Interesting post.  If time does not exist, why do people, 
civilizations, planets and galaxies die?

I once read a passage from Swedenbourg, a European mystic, who stated 
that time does not exist in heaven.  There are only changes of 
events.  The angels and inhabitants of heaven apparently can remember 
all of the changes since they have attained enlightenment and 
immortality.

Back on earth, we cannot remember well nor do we live forever.  So, 
time is part of the manifest universe, just as the other three 
dimensions.

Regards,

John R.














--- In [email protected], "coshlnx" <[EMAIL PROTECTED]> wrote:
>
> i.e. not from a neo-Advaitin point of view since nothing exists 
from 
> that point of  view.  From a strictly relative point of view, 
Barbour 
> argues that time doesn't exist.  As a physicist, he has to support 
> this by a mathematical proof or an abundance of circumstantial 
> evidence.
> From wiki:
> 
> Julian Barbour (born 1937) is a British physicist with research 
> interests in loop quantum gravity.
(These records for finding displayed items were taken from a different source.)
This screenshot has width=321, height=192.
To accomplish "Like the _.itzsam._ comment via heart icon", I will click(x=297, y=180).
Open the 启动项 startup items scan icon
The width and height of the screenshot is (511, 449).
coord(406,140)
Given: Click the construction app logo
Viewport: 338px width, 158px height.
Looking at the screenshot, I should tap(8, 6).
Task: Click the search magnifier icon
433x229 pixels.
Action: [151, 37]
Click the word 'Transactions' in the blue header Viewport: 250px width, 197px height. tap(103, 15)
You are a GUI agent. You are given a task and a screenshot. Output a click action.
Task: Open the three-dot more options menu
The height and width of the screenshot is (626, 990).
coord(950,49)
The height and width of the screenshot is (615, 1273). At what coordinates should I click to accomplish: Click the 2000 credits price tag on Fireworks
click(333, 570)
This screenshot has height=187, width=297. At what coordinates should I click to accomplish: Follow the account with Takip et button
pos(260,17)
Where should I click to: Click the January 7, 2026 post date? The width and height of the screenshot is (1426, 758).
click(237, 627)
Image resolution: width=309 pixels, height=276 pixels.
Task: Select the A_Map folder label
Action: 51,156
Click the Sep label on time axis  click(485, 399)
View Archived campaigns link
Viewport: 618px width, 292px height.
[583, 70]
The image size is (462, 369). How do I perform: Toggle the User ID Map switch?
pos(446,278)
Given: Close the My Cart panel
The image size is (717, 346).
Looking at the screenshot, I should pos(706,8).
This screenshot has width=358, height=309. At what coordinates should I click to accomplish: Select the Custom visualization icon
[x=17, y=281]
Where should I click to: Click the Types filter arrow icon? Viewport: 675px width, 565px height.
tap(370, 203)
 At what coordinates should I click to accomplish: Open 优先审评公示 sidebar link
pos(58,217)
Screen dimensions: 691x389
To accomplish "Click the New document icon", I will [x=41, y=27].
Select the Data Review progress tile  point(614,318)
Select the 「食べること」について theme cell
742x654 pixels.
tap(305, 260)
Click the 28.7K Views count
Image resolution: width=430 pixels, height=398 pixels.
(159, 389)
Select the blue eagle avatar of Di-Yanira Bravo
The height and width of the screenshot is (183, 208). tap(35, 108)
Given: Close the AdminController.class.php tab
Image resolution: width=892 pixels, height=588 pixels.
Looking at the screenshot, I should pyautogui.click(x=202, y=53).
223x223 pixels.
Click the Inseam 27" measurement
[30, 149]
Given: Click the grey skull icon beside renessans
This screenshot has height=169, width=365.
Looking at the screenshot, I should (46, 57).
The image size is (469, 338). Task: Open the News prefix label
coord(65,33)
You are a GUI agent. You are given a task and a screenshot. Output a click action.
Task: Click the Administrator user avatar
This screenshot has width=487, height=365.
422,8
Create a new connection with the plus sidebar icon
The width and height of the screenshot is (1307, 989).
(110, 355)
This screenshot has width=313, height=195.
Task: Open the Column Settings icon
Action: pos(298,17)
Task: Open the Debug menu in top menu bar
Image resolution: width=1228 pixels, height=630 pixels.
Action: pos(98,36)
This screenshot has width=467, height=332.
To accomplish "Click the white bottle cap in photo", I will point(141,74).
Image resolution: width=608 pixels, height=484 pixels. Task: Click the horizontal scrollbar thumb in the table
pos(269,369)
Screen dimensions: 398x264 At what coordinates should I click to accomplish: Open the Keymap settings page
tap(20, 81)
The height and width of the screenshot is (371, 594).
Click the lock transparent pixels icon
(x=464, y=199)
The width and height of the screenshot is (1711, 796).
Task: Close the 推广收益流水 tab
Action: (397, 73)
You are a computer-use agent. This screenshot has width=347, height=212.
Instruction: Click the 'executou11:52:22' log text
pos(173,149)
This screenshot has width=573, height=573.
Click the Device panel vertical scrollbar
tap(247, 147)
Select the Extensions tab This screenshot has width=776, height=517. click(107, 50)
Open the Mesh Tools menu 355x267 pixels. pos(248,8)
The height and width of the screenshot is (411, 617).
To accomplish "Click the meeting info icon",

He is the author of The End of 
> Time, The Discovery of Dynamics and Absolute or Relative Motion?. 
He 
> has also co-authored books with Vladimir Pavlovich Vizgin and with 
> Herbert Pfister.
> 
> He holds the controversial view that time does not exist, and that 
> most of physics' problems arise from assuming that it does exist. 
He 
> argues that we have no evidence of the past other than our memory 
of 
> it, and no evidence of the future other than our belief in it. It 
is 
> all an illusion: there is no motion and no change. He argues that 
the 
> illusion of time is what we interpret through what he calls "time 
> capsules," which are "any fixed pattern that creates or encodes the 
> appearance of motion, change or history."
> 
> Barbour lives in Oxford, England. Since receiving his Ph. D. on the 
> foundations of Einstein's general theory of relativity at the 
> University of Cologne in 1968, he has supported himself and his 
> family without a job in academia, working part time as a translator 
> to leave him ample time to think about the nature of time.